A short while later, as he was riding in the carriage—alone, as he had demanded— abandoned, submerged, lost in that throbbing, agonizing pain while the horses worked their way uphill at a dead slow pace into the descending night... What happened? In the tumult of his consciousness, all of a sudden Bobbio felt a tremor, a tremor of anguished tenderness towards himself. He was suffering, oh God, suffering so much he couldn’t take it anymore. At that moment the carriage was passing by a plain votive shrine dedicated to Our Lady of Grace, its little hanging lantern casting off its light through the grating. In that tremor of perturbed tenderness, his consciousness in turmoil, no longer aware of what he was doing, Bobbio gazed tearfully at the little lantern and...
“Hail Mary, full of grace, the Lord is with thee; blessed art thou amongst women, and blessed is the fruit of thy womb, Jesus. Holy Mary, Mother of God, pray for us sinners, now and at the hour of our death. Amen.”
All at once, inside of him everything was filled with quiet, infinite quiet. Outside of him, too, a mysterious, boundless quiet seemed to encompass the whole world. A coolly overflowing quiet, inscrutably gentle and sweet.
He removed his hand from his cheek and sat there dazed, dumbstruck, listening. A long, long sigh of relief restored his soul to him. Oh, God! But how could that be? His toothache was gone, really gone, as if by a miracle. He had said a Hail Mary and—wait, he had done what? That’s right. And it was gone, there was no other way to put it. Because of the Hail Mary? How could one believe it? It had simply come over him to say it, just like that, all of a sudden, like a sissy...
In the meantime, the carriage had kept climbing up towards Richieri; and Bobbio, stunned and mortified, hadn’t thought to order the driver to go back to the villa.
The stinging shame of recognizing first of all that he, like a sissy, had uttered a Hail Mary and that right after that his toothache had stopped for real made him irritated and mystified him. Not only, but he felt remorse at acknowledging that he was being ungrateful, now that he had been granted his wish, by not believing, by refusing to believe, that he had been relieved of his pain thanks to that prayer. And on top of it all, he was gripped by a secret fear that, because of his ingratitude, the pain might soon start plaguing him again.

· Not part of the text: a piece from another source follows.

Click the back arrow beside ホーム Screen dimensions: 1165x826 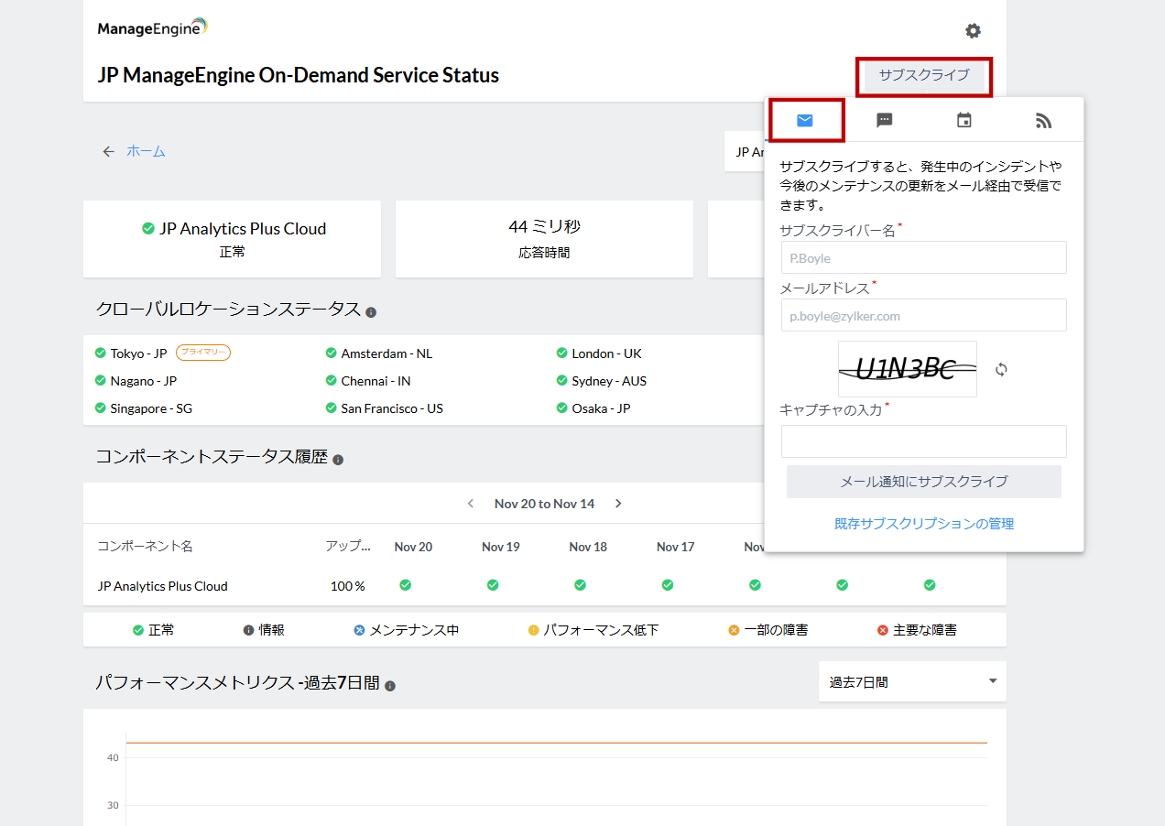(109, 152)
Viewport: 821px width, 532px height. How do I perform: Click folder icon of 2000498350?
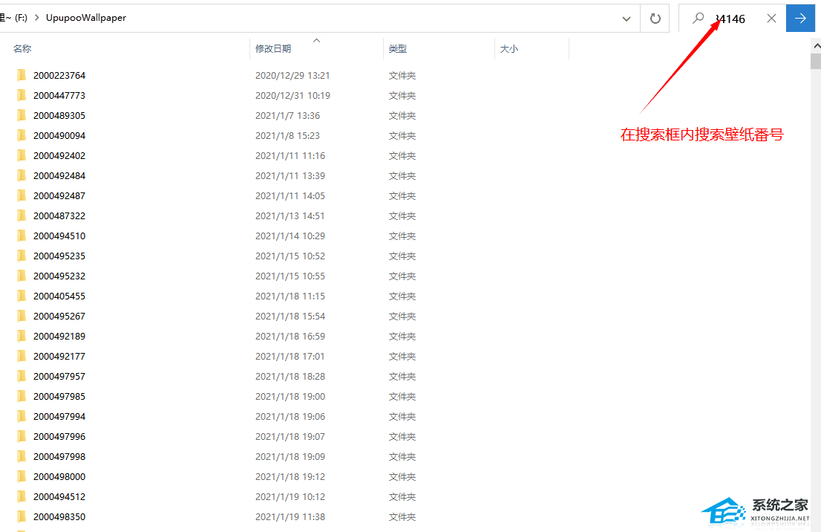click(x=22, y=516)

Nonsense! The pain hadn’t resumed. And returning to the villa, light as a feather, smiling and jubilant, he announced to all the guests who had run over to meet him:
“Poof! It just went away all of a sudden, by itself, right after I passed the shrine of Our Lady of Grace. All by itself!”
Bobbio was just thinking back, with a skeptical snicker lingering on his lips, about that very peculiar phenomenon from many years earlier as he lounged on the sofa in his office after lunch, the first volume of Montaigne’s Essays open before him.
He was reading Chapter XXVI, which demonstrates how “it is folly to measure truth and error by our own capacity.” [4]
In spite of that skeptical snicker, Bobbio was feeling somewhat restless and, as he read, from time to time he would rub his hand over his right cheek.
Montaigne was saying:
“When we read in Bouchet the miracles of St. Hilary’s relics, away with them: his authority is not sufficient to deprive us of the liberty of contradicting him; but generally and offhand to condemn all suchlike stories, seems to me a singular impudence. That great St. Augustine testifies...” [5]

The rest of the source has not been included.